Hah - Legal at my company wouldn't respond to this by forcing us to pay. They'd take one look at that bizarre EULA and tell us to stop using the product entirely. I suspect this is what will happen in most cases.

Perhaps that's fine in the eyes of the maintainers! But I say this every time someone says they want to restrict commercial use while still being Open Source: just slap AGPL on it. It's radioactive to enterprises; I've never worked anywhere that allowed us to use AGPL code in commercial products. Then, charge for a commercial license.

robmensching 21 hours ago | parent [-]

This hasn't been the case as of yet. We've had many large companies just pay the sponsorship. Honestly, the problem is not the EULA, it's the need for more flexibility in invoicing than GitHub Sponsors provides today.

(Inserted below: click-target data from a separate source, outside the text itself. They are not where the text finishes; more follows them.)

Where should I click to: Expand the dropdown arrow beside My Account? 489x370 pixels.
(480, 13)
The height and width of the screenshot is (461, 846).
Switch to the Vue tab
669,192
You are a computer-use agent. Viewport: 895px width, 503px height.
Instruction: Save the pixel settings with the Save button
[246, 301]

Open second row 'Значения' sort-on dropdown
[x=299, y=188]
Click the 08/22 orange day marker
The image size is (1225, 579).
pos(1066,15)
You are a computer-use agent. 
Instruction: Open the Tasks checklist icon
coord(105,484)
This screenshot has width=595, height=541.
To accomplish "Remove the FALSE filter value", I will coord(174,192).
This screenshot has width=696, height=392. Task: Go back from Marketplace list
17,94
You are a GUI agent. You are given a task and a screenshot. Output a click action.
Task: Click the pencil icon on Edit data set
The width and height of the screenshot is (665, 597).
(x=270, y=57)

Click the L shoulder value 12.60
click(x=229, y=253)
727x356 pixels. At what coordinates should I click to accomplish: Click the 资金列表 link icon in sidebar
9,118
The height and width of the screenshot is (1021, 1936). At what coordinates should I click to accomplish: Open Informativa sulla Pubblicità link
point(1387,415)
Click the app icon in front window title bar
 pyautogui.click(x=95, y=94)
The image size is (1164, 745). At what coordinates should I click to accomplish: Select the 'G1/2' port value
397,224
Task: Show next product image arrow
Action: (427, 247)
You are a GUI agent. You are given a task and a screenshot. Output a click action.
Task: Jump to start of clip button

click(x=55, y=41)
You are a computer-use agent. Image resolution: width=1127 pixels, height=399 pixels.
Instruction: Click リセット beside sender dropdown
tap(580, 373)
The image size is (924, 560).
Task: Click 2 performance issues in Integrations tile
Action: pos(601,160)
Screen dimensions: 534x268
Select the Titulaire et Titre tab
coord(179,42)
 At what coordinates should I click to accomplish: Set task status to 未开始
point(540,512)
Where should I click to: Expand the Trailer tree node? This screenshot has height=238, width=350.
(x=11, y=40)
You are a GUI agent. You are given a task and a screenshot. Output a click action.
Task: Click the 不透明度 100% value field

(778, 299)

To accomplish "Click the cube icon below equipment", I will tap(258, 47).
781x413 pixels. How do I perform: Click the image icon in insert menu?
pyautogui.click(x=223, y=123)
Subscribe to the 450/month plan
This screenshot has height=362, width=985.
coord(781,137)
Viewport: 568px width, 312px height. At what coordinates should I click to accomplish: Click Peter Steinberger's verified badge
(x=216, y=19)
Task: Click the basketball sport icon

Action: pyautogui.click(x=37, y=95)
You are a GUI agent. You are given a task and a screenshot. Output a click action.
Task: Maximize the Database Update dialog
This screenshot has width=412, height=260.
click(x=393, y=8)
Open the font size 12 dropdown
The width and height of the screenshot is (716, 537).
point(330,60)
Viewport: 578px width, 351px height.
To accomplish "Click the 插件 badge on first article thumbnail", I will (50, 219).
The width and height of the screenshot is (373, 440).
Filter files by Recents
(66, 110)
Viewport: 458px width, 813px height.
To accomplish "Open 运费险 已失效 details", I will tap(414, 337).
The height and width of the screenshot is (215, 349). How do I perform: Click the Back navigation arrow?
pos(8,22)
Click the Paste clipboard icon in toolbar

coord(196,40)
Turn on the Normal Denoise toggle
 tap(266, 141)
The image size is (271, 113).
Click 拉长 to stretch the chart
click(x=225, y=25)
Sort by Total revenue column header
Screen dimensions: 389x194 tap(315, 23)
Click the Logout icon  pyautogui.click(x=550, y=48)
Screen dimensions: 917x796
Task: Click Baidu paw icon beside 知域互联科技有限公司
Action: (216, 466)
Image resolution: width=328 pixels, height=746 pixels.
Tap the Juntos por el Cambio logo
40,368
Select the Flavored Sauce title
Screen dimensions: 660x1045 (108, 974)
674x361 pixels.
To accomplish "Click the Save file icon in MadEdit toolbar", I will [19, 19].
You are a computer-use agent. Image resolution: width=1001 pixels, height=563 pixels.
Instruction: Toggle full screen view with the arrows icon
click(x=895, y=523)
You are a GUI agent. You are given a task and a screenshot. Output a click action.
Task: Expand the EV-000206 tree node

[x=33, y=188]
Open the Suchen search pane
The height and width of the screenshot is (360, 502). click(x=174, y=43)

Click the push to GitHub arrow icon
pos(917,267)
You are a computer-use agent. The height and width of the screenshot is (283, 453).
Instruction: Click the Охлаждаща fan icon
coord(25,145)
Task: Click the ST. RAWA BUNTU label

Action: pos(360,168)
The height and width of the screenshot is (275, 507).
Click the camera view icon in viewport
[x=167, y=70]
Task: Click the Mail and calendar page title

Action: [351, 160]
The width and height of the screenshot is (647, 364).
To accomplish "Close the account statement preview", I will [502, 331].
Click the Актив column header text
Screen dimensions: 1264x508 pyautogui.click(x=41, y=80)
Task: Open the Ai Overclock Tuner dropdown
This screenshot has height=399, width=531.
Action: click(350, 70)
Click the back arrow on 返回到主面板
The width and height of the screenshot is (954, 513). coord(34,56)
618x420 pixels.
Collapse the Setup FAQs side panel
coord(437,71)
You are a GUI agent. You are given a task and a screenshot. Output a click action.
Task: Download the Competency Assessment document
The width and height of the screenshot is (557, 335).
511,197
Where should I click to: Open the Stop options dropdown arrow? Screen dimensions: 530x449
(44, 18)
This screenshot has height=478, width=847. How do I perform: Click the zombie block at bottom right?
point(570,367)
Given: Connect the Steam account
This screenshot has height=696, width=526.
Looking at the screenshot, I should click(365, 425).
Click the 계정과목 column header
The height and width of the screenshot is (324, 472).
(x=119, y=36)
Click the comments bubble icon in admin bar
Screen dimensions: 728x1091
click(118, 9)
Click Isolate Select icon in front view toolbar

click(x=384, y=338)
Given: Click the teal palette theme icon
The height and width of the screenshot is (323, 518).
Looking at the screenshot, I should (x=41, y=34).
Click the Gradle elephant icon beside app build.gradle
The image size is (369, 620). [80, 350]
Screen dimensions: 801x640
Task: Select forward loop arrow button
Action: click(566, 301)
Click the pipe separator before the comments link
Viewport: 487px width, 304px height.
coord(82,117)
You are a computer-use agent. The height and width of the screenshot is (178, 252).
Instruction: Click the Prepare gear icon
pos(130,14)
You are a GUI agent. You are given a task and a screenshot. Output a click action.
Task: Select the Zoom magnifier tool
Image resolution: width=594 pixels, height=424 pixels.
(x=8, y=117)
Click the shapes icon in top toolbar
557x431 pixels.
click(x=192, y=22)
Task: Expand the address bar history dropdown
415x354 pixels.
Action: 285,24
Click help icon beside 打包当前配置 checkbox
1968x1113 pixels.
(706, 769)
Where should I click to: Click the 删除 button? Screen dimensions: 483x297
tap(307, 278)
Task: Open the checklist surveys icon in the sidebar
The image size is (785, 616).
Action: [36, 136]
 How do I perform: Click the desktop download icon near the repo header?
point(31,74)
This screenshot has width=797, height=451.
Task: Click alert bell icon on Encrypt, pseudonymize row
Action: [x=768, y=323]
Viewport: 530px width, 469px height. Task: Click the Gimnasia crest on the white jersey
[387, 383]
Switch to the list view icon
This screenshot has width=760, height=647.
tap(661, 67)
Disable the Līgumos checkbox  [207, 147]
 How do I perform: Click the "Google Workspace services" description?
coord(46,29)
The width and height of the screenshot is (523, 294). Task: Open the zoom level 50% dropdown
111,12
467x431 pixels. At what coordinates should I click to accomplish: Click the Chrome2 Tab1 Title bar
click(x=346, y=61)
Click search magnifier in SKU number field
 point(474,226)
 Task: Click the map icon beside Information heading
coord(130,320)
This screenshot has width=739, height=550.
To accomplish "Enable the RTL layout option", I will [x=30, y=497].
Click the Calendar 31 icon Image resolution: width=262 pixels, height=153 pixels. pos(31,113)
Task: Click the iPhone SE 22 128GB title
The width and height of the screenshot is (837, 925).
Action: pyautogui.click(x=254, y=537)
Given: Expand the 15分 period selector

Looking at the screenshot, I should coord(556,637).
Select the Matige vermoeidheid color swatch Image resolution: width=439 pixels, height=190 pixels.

To say it another way, legal is cool with it, the challenge now is making it easy for procurement.

threemux 18 hours ago | parent [-]

Honest question: how would you know if companies stopped using the product as a result of this change? Presumably the only ones you'd hear from are ones that managed to get through the process far enough to complain about procurement (which is definitely another issue, pretty sure GitHub Sponsors doesn't do net 60...)

AndyNemmity 15 hours ago | parent [-]

right, we wouldn't mention it at all. no way legal would approve it, so we'd just move to something else.